VEX used to sell shaft encoders with only 1 wire, these are different from the Quad encoders we are all talking about and can’t sense direction.

Optical Encoders can read incorrectly (skip counts) if they are rotated too quickly or if they pick up electrical noise. You can try gearing them down so that they will be read more reliably by the Vex microcontrollers. The I2C version used by the Vex Cortex is probably more reliable.

They’re digital sensors. Not that I’m an expert, but it seems unlikely that there could be enough interference to cause it to read the opposite state. Skipping counts also seems dubious as the cortex is using hardware interrupts for them.
The IMEs are not nearly as reliable and gearing encoders down only introduces slop and decreases the resolution of an already low resolution sensor

I’ve had this issue before, and the fix turned out to be pretty simple. I completely disassembled the encoder and liberally applied electronics cleaner. Seemed to make them work just fine again. Hope this helps.

I’ve had luck with just a wet paper towel. That was a good fox too. Foxes are pretty simple. They are just little red bushy dogs. Unless they are grey. I wipe every last little surface down with a paper towel. Even the LED and the sensor. Then I dry it off and put it back together and it works. I have done this several times.

I’ve usually just had to clean the photodiode/sensor area. I used pre-moistened lens/screen cleaning wipes or just a damp paper towel.

You must have other kinds of foxes in New England; here in Kentucky foxes are never simple.

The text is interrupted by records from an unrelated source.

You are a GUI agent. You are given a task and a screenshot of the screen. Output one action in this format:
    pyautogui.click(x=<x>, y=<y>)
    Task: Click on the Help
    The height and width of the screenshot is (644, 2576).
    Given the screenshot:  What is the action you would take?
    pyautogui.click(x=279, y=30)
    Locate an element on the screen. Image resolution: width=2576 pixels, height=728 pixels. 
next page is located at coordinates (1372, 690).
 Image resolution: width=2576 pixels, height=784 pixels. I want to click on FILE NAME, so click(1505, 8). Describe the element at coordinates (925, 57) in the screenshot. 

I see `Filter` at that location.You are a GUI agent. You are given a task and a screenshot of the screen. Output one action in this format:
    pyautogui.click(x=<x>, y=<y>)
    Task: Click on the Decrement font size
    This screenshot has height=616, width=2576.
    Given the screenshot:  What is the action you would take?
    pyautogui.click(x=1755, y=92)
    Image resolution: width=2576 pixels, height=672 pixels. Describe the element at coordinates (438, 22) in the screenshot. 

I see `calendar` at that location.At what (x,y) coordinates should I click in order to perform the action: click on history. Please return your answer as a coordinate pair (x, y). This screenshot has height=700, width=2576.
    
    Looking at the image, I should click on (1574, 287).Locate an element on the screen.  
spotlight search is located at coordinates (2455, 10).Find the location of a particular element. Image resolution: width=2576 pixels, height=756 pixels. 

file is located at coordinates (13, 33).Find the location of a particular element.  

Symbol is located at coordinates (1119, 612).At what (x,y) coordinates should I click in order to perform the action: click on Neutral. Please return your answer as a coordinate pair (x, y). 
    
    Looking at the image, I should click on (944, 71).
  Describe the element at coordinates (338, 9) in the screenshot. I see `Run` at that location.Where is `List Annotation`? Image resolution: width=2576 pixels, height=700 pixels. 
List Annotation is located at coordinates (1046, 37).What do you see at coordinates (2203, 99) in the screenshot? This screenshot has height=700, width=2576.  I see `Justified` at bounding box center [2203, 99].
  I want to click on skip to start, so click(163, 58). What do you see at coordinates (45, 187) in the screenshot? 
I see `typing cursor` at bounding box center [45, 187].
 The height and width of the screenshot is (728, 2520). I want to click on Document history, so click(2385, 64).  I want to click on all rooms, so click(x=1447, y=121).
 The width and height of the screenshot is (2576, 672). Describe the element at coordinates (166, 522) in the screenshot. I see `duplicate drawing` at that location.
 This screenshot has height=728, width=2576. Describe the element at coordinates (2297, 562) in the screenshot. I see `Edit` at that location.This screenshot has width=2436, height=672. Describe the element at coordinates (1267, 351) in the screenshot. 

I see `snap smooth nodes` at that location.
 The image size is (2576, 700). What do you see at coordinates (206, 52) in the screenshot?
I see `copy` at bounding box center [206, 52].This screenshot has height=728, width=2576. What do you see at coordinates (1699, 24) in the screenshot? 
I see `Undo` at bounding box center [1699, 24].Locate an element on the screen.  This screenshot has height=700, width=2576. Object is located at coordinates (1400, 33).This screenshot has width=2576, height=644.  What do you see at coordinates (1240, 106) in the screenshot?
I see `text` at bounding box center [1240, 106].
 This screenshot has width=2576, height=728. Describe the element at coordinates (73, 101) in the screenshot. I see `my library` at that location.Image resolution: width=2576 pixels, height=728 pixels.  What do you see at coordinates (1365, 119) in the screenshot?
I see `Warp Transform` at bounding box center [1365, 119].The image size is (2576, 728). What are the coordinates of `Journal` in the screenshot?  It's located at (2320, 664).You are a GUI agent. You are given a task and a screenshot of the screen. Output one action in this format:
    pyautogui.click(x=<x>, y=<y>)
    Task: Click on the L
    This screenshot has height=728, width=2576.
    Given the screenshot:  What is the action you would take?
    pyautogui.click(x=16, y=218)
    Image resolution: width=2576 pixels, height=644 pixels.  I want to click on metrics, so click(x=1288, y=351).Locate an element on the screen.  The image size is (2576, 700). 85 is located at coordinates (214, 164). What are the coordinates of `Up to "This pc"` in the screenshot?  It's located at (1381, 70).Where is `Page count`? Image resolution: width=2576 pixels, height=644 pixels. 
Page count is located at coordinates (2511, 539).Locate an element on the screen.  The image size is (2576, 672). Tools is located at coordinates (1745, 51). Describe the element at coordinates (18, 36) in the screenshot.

One thing I’ve found is that junk from dirty tiles can sometimes get stuck in the holes in the disc of the encoder. Even if there isn’t anything evident to the naked eye, if you’re having problems with the encoder in my opinion it’s better to just clean everything. Better to do it right the first time than have to open it up again. But hey, whatever works works.

RIGHT HERE IN KENTUCKY :smiley:

You make a very good point. Once the hood’s up, the hard work’s done. So cleaning everything makes sense.

Caught that, did you? I thought I could slide that one by.

After the rousing speech, one of the kids did this:

What ports do you have the quad encoder plugged into?